Riqualificazione ed eco-sostenibilità


Rubrica a cura di Tiziano Bertazzoni

Riqualificazione ed eco-sostenibilità: da questo tema può ripartire la locomotiva Italia

In Italia c’è un alto numero di abitazioni vuote, circa 6 milioni di italiani vivono in zone ad alto rischio idrogeologico e 3 milioni di persone abitano in zone ad alto rischio sismico. Se poi si aggiunge il dato che il patrimonio edilizio è costituito in larga parte da case costruite male, nelle quali fa freddo d’inverno e caldo d’estate, la situazione della nostra edilizia appare drammatica.

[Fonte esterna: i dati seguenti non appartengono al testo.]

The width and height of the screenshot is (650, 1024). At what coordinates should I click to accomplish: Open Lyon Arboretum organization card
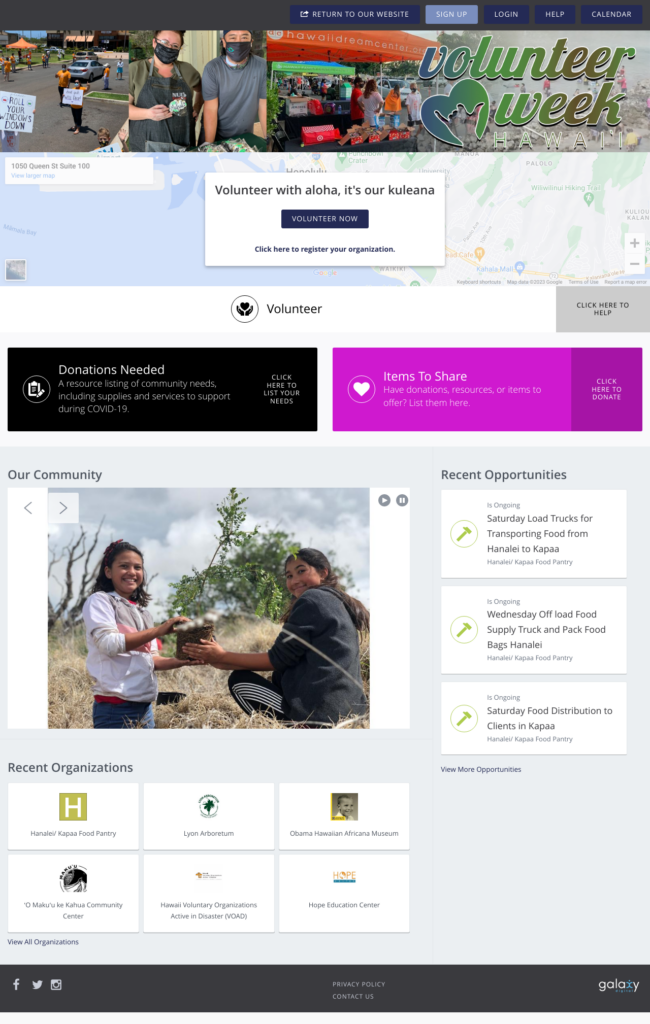[x=208, y=816]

Ma una via d’uscita esiste?

Io credo di sì ma al di là delle mie certezze reputo giusto che tutto il nostro sistema debba fare ogni sforzo in questa direzione. E’ importante impegnarsi per rendere più vivibili le nostre città, ammodernare l’edilizia esistente che oggi possono usufruire delle nuove tecnologie per migliorare la qualità della vita e la sicurezza delle persone che ci abitano o ci lavorano; dobbiamo rendere più belli e funzionali i quartieri soprattutto attraverso un’azione che miri a recuperare l’esistente.
Questo è uno scenario figlio di una tendenza che attraversa tutta l’Europa: le direttive per la certificazione e riqualificazione energetica degli edifici si strutturano in una strategia coerente (il cosiddetto 20-20-20) che in questi anni ha posto il vecchio continente all’avanguardia mondiale nella lotta ai cambiamenti climatici. Tutto questo indica una nuova strada da percorrere: quella della riqualificazione, del recupero dell’esistente e dell’innovazione tecnologica in edilizia.
Oltre poi ad avere un impatto sulla qualità del patrimonio edilizio, questa strada apre una forte breccia nella crisi di tutte le imprese che operano nel mondo delle costruzioni. Sono migliaia i posti di lavoro che si sono azzerati in questo settore. Una ferita figlia della tempesta perfetta scatenata dall’insieme di due fattori di crisi: uno congiunturale scatenato dalla bolla immobiliare del 2008, ed uno strutturale, cioè la crisi di un modello industriale non più idoneo alle esigenze del mercato, che non ha saputo reinventarsi in termini di dimensioni, non ha fatto sufficienti investimenti in ricerca ed innovazione dei materiali  e non ha saputo cogliere le opportunità che i nuovi stili di vivere hanno prodotto.

Chi ha saputo per tempo intervenire sui modelli industriali ed innovarli nella direzione della sostenibilità si è difeso meglio dalla crisi. Per questo la crisi delle costruzioni in Italia è più forte che in altri paesi.

Ma oggi per fortuna le cose stanno cambiando anche in Italia, ma occorre puntare ancor di più su due obiettivi: l’innovazione, perchè c’è bisogno di una profonda trasformazione delle pratiche progettuali e costruttive se si vuole realizzare sul serio un miglioramento della sostenibilità ambientale nelle costruzioni e in particolare delle prestazioni energetiche; e la messa in sicurezza del patrimonio edilizio in un territorio tanto fragile.
Ma alle buone intenzioni del sistema produttivo non può e non deve mancare la sponda istituzionale, perchè il settore delle costruzioni è fondamentale per far ripartire l’Italia. Lo è nel privato residenziale, nel commerciale e per quello che riguarda i grandi progetti.
Oggi  l’Italia, che ha fatto conoscere l’architettura al mondo, deve cambiar pelle ed è chiamata ad una nuova sfida: trasformare il proprio patrimonio edilizio in linea con le nuove frontiere del mercato immobiliare.